TRY IT.
Type again, exactly, the lines below from the start through the line that includes "Click first table's".

SUPPLIED RECORDS.
--------------------
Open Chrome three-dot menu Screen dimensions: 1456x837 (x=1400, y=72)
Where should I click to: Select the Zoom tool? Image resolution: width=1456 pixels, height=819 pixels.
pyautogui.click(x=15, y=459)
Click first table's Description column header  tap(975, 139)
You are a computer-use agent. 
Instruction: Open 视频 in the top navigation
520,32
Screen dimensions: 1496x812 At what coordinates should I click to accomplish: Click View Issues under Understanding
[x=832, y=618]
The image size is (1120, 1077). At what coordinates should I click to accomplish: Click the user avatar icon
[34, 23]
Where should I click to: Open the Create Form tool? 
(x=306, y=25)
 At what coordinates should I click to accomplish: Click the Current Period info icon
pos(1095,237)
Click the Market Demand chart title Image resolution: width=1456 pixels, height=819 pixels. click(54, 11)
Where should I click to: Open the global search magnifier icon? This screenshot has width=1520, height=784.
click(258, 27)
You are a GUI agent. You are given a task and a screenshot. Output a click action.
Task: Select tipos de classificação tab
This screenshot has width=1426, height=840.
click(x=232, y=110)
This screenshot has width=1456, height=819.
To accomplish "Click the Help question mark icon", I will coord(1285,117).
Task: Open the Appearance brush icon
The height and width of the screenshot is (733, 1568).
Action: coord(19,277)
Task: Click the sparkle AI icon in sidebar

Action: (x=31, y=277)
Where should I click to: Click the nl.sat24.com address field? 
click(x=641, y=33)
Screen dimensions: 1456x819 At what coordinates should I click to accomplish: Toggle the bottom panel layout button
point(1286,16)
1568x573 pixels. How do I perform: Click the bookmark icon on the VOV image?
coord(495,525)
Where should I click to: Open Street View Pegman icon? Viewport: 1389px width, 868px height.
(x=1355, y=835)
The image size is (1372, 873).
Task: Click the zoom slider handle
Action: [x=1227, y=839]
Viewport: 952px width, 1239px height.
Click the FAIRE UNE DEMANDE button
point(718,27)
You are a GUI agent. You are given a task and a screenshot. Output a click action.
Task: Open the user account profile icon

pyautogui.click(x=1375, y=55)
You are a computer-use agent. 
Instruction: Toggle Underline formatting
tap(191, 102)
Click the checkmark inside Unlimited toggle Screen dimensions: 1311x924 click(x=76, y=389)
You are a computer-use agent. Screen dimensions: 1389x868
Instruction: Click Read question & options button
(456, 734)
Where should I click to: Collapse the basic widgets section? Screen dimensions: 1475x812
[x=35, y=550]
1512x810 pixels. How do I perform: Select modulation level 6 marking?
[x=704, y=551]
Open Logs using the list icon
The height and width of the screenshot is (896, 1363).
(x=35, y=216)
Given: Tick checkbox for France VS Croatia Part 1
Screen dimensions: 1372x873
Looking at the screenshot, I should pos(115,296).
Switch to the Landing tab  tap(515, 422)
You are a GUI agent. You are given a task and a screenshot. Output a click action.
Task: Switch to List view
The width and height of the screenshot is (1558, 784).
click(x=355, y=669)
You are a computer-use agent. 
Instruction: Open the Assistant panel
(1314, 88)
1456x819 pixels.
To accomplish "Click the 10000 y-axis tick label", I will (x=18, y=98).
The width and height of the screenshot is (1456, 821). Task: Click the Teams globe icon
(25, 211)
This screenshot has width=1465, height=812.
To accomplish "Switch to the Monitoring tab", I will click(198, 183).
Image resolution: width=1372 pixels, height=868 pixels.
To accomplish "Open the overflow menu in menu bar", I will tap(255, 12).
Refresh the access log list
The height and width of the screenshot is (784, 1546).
--------------------
RESPONSE TO THIS EXERCISE.
Open Chrome three-dot menu Screen dimensions: 1456x837 (x=1400, y=72)
Where should I click to: Select the Zoom tool? Image resolution: width=1456 pixels, height=819 pixels.
pyautogui.click(x=15, y=459)
Click first table's Description column header  tap(975, 139)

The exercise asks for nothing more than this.